Your say / knowle
‘The current proposal to close Jubilee Swimming Pool in Knowle is wrong’
The city of Bristol once had a proud record of constructing public swimming baths.
Six pools, including Jubilee Pool in Knowle, were completed between 1922 and 1937 as part of Bristol Baths Committee’s target for every home in the city to be within one mile of a swimming facility.
Was this ambitious target worthwhile? Some research undertaken at the University of Bristol with Bristol City Council seems relevant.
is needed now More than ever
In April 2009, the government funded an initiative through which local authorities provided free swimming for children aged 16 years and under. The scheme was part of a plan to secure a legacy from the London 2012 Olympic and Paralympic Games, as well as supporting the Change4Life campaign to promote more active lifestyles.
At this time, the Marmot review into health inequalities in England stated:“wherever ill health prevention and health promotion take place, whether in primary care, a school or in a leisure centre, evaluations should assess effectiveness across the social gradient”.
The need for such evaluation relates to the “inverse care law” described by Julian Tudor Hart some 40 years ago: those in greatest need are less likely to receive it, while those with less need tend to use services more often and more effectively.
An obvious question in relation to free swimming was whether those from more affluent backgrounds would benefit most.

All children should have equal access to swimming pools, says Suzanne Audrey. Photo: Mermaids in England
The Government withdrew funding for the free swimming initiative in the summer of 2010 as part of a series of cost-cutting measures.
Nevertheless, it was possible to examine anonymised data for nearly 14,000 children and young people who attended over 58,500 free swimming sessions at Bristol pools between January and June 2010.
Happily, and in contrast to many public health interventions, the results showed that free swimming uptake across the city was not related to the index of multiple deprivation. Children from more deprived areas were as likely to take advantages of free swimming as their more affluent peers.
However, proximity to pool was a strong predictor of uptake: 70 per cent of swims were at the pool nearest to home and the average number of swims per swimmer increased the closer the pool was to home.
Negative effects of living further away from a swimming pool were most evident for the most deprived children.

Campaigners are against the pool’s closure. Photo: Jubilee Pool campaign group petition page
The fact that the swimming sessions were free may have been an incentive to uptake, although in closing the scheme the government suggested most free swimmers were swimming already.

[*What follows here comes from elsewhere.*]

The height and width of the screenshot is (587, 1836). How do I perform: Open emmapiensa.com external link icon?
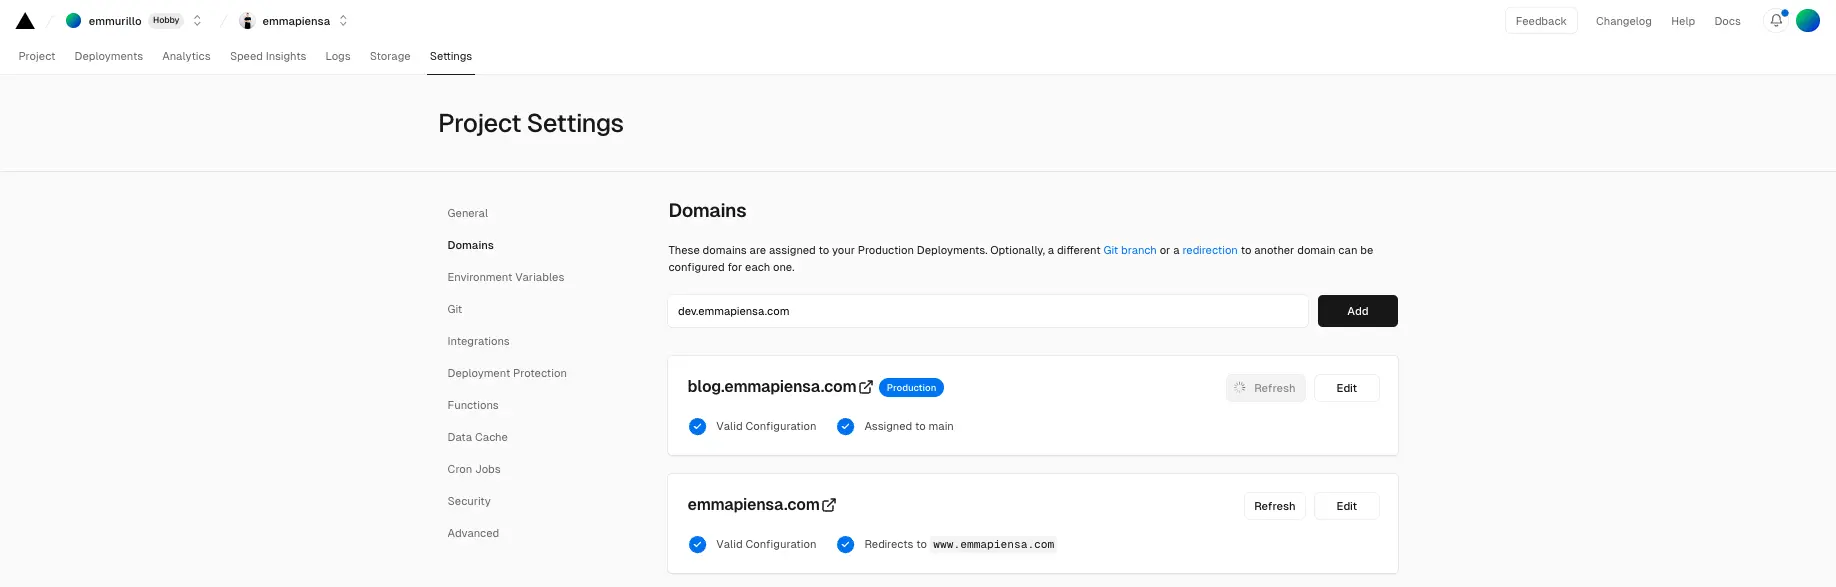click(x=829, y=505)
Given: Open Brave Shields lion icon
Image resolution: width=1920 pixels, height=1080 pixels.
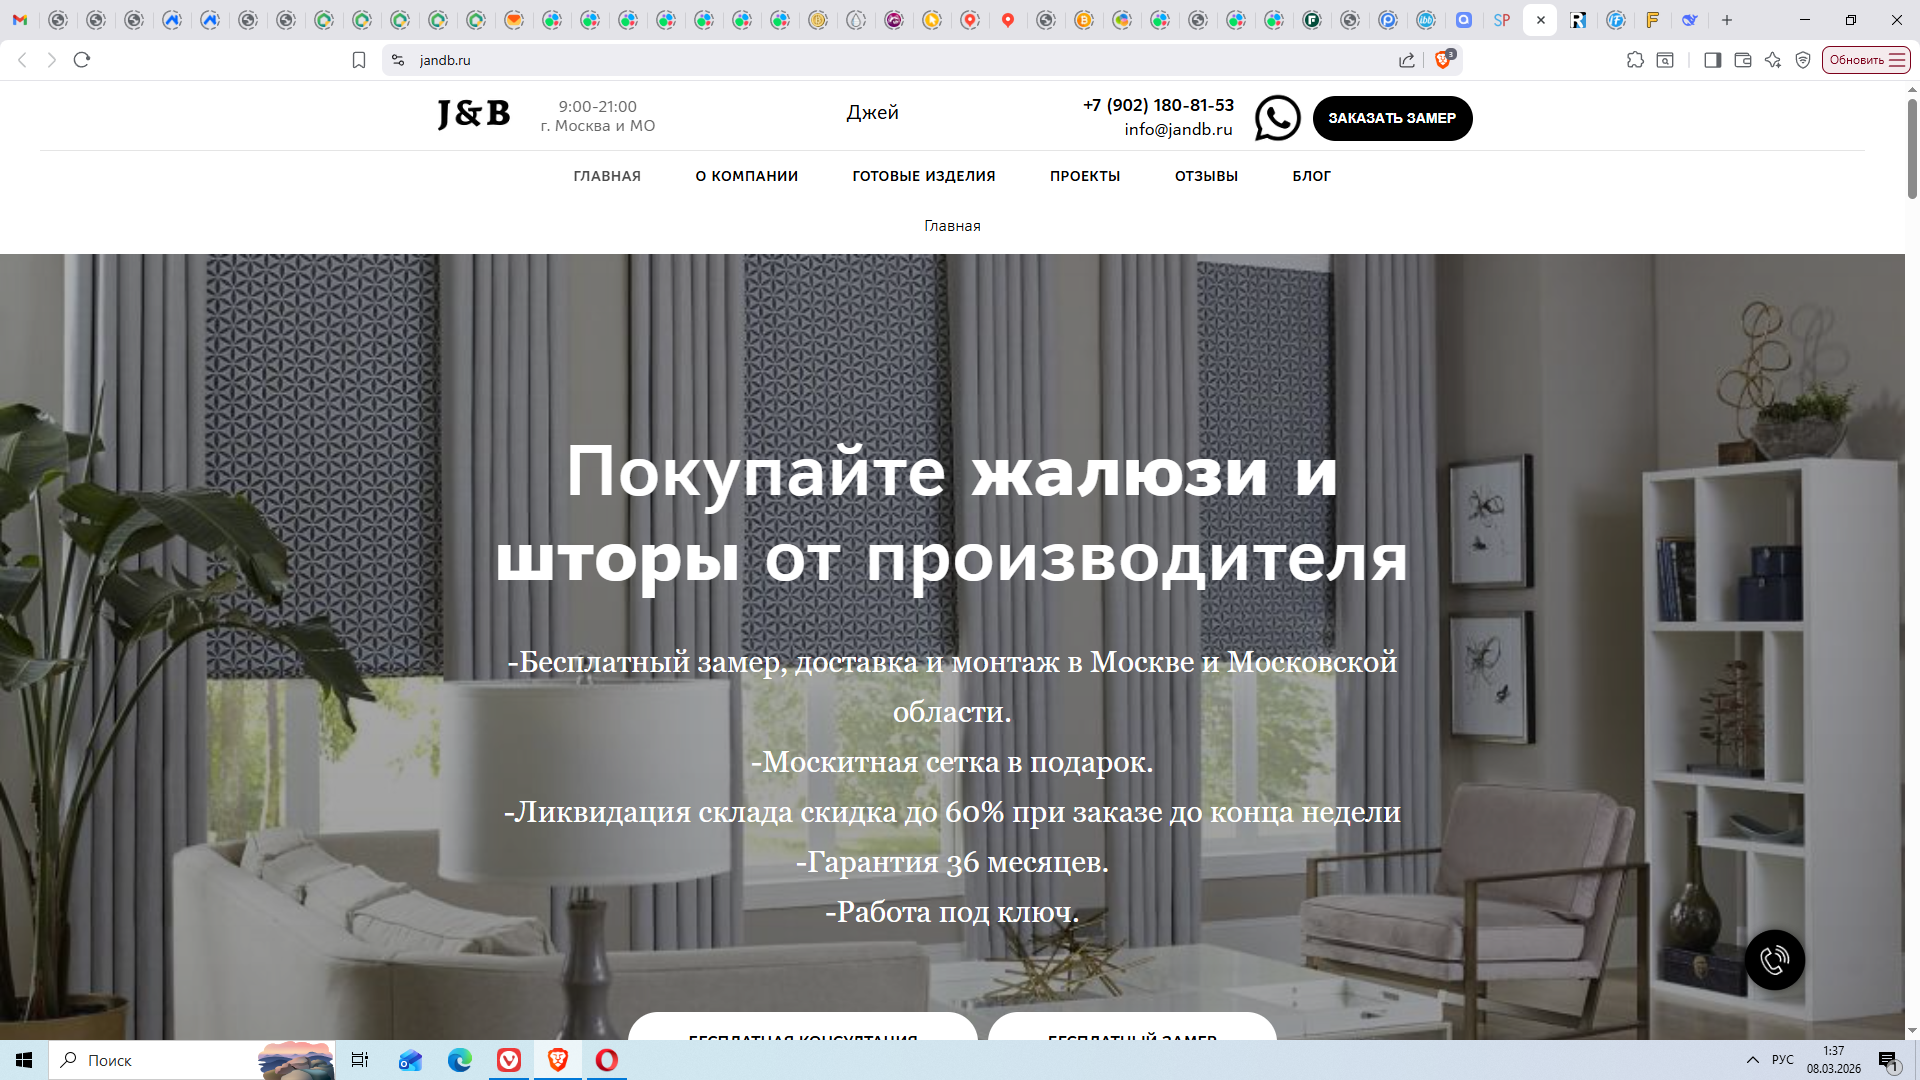Looking at the screenshot, I should (1443, 60).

The Bristol study showed that a critical factor in enabling young people from poorer backgrounds to access of this popular form of physical activity was how close they lived to a swimming pool.
These are difficult times for local authority funding, but the current proposal to close Jubilee Pool in Knowle is wrong. The pool is within a mile of one of the most deprived neighbourhoods in Bristol.

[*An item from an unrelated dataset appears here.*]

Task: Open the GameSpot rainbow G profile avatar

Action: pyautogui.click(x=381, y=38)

100 years ago the Bristol Baths Committee was farsighted in its ambition that every home in the city should be within one mile of a swimming facility. The current administration should do everything in its power to retain what is left of their legacy and keep Jubilee Pool open.
Dr Suzanne Audrey is a senior research fellow in public health at the University of Bristol. She worked on Health promotion and the social gradient: The free swimming initiative for children and young people in Bristol with Ben Wheeler, Jayne Mills and Yoav Ben-Schlomo, which was published in Public Health in August 2012.